Remettre de d'ordre dans les déploiements

Autre point évoqué, la multiplication des désordres dans les déploiements de fibre avec des armoires de brassage débordant de "paquets de nouilles".  Un phénomène que les deux associations imputent au mode STOC, acronyme de "sous-traitance opérateur commercial" qui se traduit par une sous-traitance en cascade des raccordements finaux à des intervenants pas toujours correctement formés. La responsabilité des opérateurs commerciaux se retrouve ainsi diluée, chaque intervenant se renvoyant la balle en cas de problème et la qualité de la connexion espérée pour l'abonné final n'est pas toujours au rendez-vous. Les deux associations appellent à remettre à plat urgemment ce mode STOC car il nuit à la commercialisation des réseaux. Sébastien Soriano a cependant jugé ces problèmes comme "normaux dans un processus en cours d'industrialisation". Pas question donc pour le moment de réguler.
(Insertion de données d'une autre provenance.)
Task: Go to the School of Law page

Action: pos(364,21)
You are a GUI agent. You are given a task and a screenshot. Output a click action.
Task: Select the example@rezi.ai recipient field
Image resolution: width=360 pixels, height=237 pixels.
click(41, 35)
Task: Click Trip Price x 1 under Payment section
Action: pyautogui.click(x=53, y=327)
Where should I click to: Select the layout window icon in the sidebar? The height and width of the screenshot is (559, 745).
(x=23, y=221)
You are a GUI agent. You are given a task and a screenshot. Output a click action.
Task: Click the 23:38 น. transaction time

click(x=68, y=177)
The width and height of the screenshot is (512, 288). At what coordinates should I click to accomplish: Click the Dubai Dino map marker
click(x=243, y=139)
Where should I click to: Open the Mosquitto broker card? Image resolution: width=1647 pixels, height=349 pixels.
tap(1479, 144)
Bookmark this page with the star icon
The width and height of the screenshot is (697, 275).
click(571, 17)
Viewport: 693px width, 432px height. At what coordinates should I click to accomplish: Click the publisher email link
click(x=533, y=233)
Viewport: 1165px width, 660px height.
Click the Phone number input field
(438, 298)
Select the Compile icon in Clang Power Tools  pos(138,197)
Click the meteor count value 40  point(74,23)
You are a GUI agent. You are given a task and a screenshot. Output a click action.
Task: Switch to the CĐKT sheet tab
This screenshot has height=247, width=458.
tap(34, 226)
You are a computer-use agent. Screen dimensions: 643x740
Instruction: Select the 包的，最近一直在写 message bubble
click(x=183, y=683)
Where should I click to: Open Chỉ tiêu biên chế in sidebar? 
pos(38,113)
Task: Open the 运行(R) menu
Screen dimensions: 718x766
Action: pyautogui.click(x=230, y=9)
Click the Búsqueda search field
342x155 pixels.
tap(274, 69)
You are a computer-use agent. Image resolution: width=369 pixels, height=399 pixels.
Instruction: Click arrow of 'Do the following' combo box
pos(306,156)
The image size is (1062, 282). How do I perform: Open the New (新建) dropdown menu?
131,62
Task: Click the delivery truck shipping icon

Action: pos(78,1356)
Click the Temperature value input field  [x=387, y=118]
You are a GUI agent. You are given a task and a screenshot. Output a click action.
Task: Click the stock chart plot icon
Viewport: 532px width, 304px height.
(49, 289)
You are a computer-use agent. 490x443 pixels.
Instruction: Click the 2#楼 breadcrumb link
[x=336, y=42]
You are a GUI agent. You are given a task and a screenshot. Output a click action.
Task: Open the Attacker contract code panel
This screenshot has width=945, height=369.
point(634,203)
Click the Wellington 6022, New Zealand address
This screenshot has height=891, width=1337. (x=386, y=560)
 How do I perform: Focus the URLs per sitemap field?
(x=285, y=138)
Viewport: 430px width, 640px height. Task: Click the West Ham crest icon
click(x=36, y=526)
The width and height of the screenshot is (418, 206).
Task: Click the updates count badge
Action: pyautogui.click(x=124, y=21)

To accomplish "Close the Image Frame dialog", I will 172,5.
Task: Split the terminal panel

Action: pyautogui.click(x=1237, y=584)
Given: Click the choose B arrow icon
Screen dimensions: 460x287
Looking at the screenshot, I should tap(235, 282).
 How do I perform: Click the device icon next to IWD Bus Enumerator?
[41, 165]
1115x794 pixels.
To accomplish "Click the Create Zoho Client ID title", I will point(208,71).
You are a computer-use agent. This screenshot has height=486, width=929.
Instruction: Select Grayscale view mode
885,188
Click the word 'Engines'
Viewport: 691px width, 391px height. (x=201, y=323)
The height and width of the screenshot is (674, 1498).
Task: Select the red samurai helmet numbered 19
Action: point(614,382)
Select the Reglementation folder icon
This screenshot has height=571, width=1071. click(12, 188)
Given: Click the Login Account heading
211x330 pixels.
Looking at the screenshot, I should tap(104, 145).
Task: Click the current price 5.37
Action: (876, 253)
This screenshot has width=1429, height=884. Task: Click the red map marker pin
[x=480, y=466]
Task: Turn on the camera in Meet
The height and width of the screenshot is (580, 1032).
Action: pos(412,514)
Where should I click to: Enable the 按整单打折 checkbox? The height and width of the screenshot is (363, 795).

L'Avicca présente son plan de résilience numérique

L'Avicca a présenté le 23 juin pour un "plan de résilience numérique"  avec 37 mesures opérationnelles . On y retrouve des leitmotivs de l'association comme l'objectif du 100% FTTH, en donnant priorité aux territoires les moins bien couverts en THD, la péréquation et l'affectation "d'un minimum" de 680 millions d'euros au FSN. L'Avicca converge aussi avec Infranum (notre édition) sur la nécessité d'aider les entreprises du THD à passer le cap de la crise ou encore sur la facilitation de la pose de fibre en aérien. Mais l'association met aussi l'accent sur les usages, la sécurité et l'inclusion. Elle appelle le gouvernement à concevoir un véritable "plan d'inclusion numérique", en mettant d'avantage de moyens humains. Elle demande d'accélérer l'accès des TPE/PME au THD, de développer les services cloud nationaux et de permettre une gestion mutualisée de la sécurité entre collectivités. En matière d'éducation enfin, elle insiste sur la nécessité d'un accompagnement de la transition numérique à l'école et de penser "l'école à distance" qui pourrait revenir en cas de regain épidémique.